Part of the fun of unemployment is trudging through the painful and wonderfully inefficient bureaucracy behind it all. For instance, telephone directories for most major companies can be convoluted, but government help lines take automation to an almost cartoonish extreme. After about fifteen minutes of the usual choose-your-own-demise style menu system, the New York Department of Labor hotline prompted me, at long last, to press 3 if I would like to ask a question. I was convinced that the next command heard would be:
"If you have an easy question, press "1." If you have a hard question, press "2." If you would like to ask your question in a high-pitched voice, press 3.""
And so on.
Finally getting through to an operator didn't help anything.
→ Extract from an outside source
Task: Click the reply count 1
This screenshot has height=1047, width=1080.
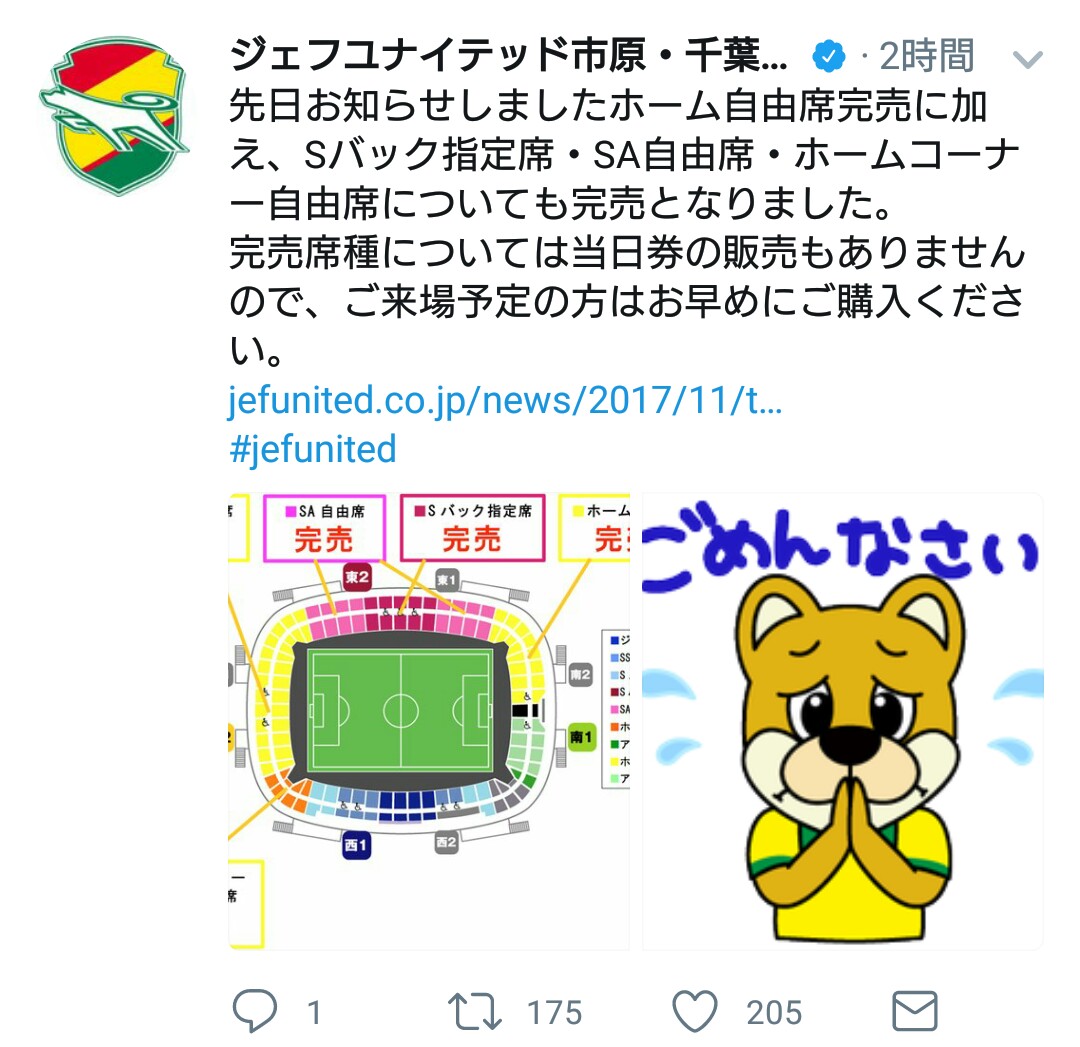Action: coord(314,1013)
I was immediately placed on hold for another ten minutes while being told by the robot voice that there was a "high volume" of other out of work suckers waiting to be gravely disappointed by their state government. So, when I did get through to a questionably live person, she suggested I write a letter.
ME: A what?
HER: A letter.
ME: On paper?
You see, this is why people jump at the chance to cheat the government out of ANYTHING because if you do play by the rules, which in this case I was trying to do, you go through so much more of a hassle than if you simply break the law. It is actually easier and less time consuming to go to jail than to spend weeks, months, and years attempting to file the appropriate paperwork for any given task in this country. Seriously. WRITE A LETTER? WHO WRITES A FUCKING LETTER EVER ANYMORE? I'll tell you who: Grandmothers and people trapped on an ISLAND.
Bullshit.
6 comments:
Write me a letter while you're at it.
Oh oh oh me too me too!! On scented leterhead please.
can you break the law if the law is already broken? - threelips
I put in an honest week's work in Gramercy. Who do I write to about being trapped on an island?
He wait one minute... I write letters!
Do you? I suppose I stand corrected.